Required action: Copy out all the lines of the data that hold the word "will".

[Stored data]
◆ ◆ ◆ ◆ ◆
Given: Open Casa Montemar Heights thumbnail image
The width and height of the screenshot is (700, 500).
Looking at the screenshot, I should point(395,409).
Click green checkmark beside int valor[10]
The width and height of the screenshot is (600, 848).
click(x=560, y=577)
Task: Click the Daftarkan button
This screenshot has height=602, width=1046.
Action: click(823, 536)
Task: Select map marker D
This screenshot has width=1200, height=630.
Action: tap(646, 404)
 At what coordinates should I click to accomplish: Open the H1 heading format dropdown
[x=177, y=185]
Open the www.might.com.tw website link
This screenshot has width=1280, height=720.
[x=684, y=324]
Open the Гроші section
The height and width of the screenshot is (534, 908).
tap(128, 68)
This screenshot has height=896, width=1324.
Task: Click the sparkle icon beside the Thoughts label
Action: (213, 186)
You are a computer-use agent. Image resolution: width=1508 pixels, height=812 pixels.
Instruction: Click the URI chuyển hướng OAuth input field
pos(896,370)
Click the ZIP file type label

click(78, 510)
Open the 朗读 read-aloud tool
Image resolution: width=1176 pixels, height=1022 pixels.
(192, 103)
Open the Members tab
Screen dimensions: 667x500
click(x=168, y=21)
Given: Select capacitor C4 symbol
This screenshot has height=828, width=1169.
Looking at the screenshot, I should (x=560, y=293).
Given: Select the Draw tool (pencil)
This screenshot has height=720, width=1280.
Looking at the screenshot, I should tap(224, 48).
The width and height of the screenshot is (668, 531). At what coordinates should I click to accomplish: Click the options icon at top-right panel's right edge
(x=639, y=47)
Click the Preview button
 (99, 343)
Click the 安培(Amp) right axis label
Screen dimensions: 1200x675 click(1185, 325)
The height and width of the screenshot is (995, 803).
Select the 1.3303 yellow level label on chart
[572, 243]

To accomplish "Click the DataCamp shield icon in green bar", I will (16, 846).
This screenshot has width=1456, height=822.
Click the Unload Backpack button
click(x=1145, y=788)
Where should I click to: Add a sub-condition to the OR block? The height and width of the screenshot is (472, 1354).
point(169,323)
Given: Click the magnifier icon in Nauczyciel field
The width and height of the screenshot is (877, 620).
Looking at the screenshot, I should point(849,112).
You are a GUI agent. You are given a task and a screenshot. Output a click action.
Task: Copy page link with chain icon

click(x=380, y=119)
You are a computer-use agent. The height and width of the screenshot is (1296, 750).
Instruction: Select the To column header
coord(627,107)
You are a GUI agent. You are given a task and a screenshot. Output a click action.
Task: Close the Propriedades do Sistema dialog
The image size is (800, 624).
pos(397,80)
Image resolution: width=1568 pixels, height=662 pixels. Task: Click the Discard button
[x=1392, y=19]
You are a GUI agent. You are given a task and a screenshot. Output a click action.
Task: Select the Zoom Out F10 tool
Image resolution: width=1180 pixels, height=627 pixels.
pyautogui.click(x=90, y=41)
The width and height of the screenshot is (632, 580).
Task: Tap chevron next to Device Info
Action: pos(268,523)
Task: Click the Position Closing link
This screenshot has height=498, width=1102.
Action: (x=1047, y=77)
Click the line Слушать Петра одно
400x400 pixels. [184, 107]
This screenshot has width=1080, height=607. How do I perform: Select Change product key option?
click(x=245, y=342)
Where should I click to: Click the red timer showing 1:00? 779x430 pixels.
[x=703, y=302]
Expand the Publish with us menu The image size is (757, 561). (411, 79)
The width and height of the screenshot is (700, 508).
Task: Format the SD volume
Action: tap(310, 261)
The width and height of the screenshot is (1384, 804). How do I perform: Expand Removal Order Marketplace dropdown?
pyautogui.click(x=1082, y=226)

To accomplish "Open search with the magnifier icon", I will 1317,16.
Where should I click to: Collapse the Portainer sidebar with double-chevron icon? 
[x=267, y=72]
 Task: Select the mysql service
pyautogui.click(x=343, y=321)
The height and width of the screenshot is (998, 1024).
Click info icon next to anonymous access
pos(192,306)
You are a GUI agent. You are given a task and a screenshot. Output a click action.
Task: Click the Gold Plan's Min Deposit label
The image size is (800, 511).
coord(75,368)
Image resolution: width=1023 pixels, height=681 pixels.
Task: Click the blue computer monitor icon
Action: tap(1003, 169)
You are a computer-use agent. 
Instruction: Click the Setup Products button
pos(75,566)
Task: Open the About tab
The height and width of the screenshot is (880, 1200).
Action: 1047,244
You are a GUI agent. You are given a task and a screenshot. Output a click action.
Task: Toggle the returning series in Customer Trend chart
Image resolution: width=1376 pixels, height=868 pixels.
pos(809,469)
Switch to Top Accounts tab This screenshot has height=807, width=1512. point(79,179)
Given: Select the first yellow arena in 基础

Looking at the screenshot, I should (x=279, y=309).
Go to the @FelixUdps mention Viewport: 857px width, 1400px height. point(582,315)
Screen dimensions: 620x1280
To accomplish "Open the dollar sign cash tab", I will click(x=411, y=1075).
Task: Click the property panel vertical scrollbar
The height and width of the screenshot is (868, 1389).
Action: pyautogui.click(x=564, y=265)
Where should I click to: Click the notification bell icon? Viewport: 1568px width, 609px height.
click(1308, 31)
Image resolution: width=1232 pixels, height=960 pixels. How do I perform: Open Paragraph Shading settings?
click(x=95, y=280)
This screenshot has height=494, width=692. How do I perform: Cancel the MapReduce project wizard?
◆ ◆ ◆ ◆ ◆
Completed task:
To accomplish "Click the DataCamp shield icon in green bar", I will (16, 846).
To accomplish "Open search with the magnifier icon", I will 1317,16.
To accomplish "Open the dollar sign cash tab", I will click(x=411, y=1075).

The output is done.